Durante un largo rato mi única responsabilidad, mi única atribución, fue decidir si deseaba más llenarme la mirada de esa noche nítida o cerrar los ojos y, como invitaban los actores, “abandonarme”. A algunas personas, sobre todo en algunos lugares, les produce terror —es inconcebible, ¿qué dirán?— ir solos a los sitios. A veces ir solos es la manera más eficiente de dejar de estarlo. Me senté junto a una chica de mi edad que tampoco había ido con nadie en concreto, aunque también conocía a otros allí. Hasta que nos llevaron a casa unos amigos comunes, pensé que ella seguro estaba de visita. Vivo en una de esas ciudades donde en cada interacción participas en una ruleta donde sólo hay dos opciones: toparte con una persona que te apachurra de inmediato con esa familiaridad propia de los pueblos —hija, maja— o darte de bruces con una de aquellas capaces de mantenerse impertérritas ante un hola cantarín y absorber esa alegría como dementor. Nunca sabes qué te va a tocar, no hay señales, es una ducha constante de temperaturas extremas.
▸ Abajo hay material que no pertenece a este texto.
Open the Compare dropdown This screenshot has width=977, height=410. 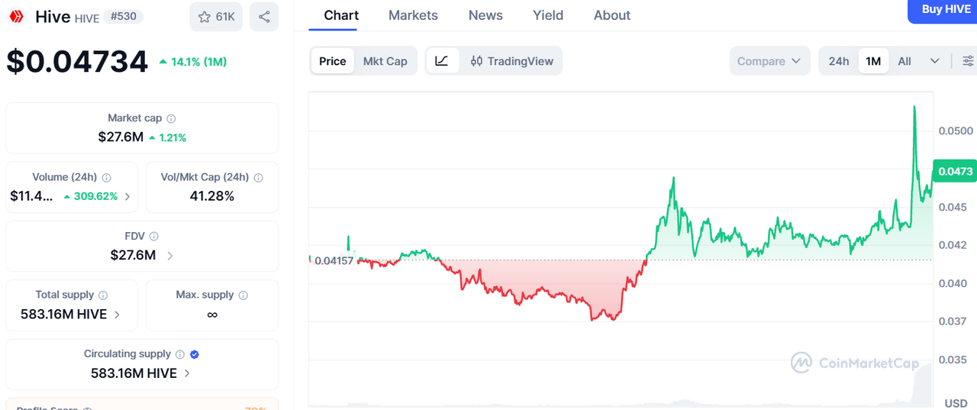tap(770, 61)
En este mundo lleno de malismo, oscuridad, pesadumbre y existencia absorbida por el trámite, procurarnos la fantasía me parece un ejercicio de salvación
El contacto con D. fue, sin embargo, suave. Dije en alto que qué pena que al final me había dado pereza llevar también una manta y, antes de cerrar la última a, ya me había ofrecido compartir la suya y ponernos juntas. Me alegré tanto —como siempre que uno dobla las rejas de ese false friend llamado rutina— de haber ido, que mi cansancio y mis pendientes nunca atravesaron los muros de ese patio centenario. Al terminar, los actores entregaban un sobre abultado sólo a quienes se comprometieran a continuar la experiencia el domingo a las 7:30 de la mañana en sus cuartos de baño. Yo pedí uno porque tendría que volver a nacer para ser capaz de renunciar a una posibilidad del Elige tu aventura. Luego verbalizé lo obvio: en el baño “grande” de mi pisito español no cabe una esterilla estirada en ninguna dirección o montaje. A ver cómo lo hacía.
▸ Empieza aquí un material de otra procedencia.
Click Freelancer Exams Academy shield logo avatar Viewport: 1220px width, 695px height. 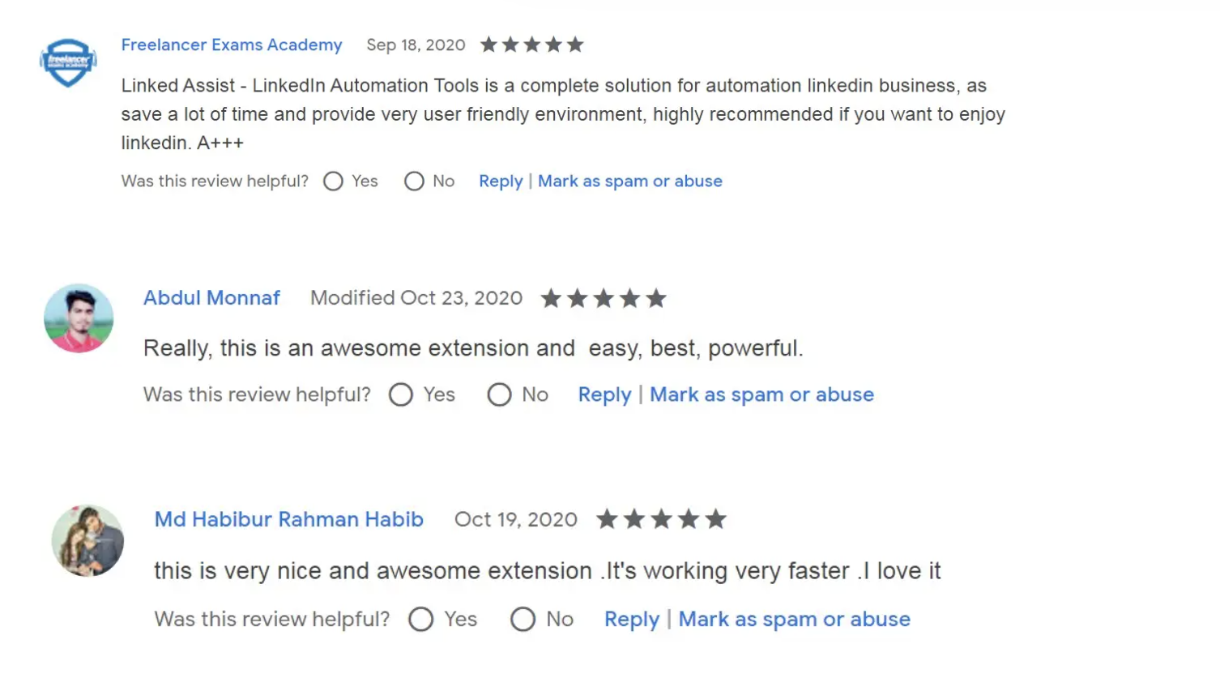click(68, 62)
El domingo estaba puntual en ese espacio que sólo habito en automático: ya ni siquiera hay bañera, todo en esa estancia es un trámite de higiene o supervivencia. Todo era. Ese amanecer, el baño “grande” de mi pisito español cobró nuevas dimensiones. La propuesta, dirigida por una voz llamada Clotaldo al que había que ir avisando, requería sentarse en diferentes lugares. Ese baño amorfo sin ventana y con ducha lindante al ascensor era, de repente, algo que podía apreciar. Un lugar donde estar. Un lugar donde subirse a un retrete y lanzar desde allí un soldadito en paracaídas. ¡Qué divertido es subirse a una taza y tratar de que dure el vuelo de un precario soldadito en paracaídas! Si usted lee esto en un día con ánimo turbio le animo a que se suba en el inodoro más cercano e intente hacer volar algo que sostenga un poco la caída. Estoy segura de que también le será imposible hacerlo sólo una vez. Yo terminé —por instrucción de Clotaldo— escribiéndole una carta al futuro, es decir, a mi hijo, apoyada en ese váter revelado de repente como otra mesa posible e incluso cómoda. Las sensaciones de ese amanecer lleno de juego en el baño “grande” de mi pisito español me han acompañado toda la semana. Mi baño ya no es un mero lugar burocrático, mi baño ahora tiene cierta magia. En este mundo lleno de malismo, oscuridad, pesadumbre y existencia absorbida por el trámite, procurarnos la fantasía me parece un ejercicio de salvación: lanzarnos nuestro propio soldadito en paracaídas que nos rescate.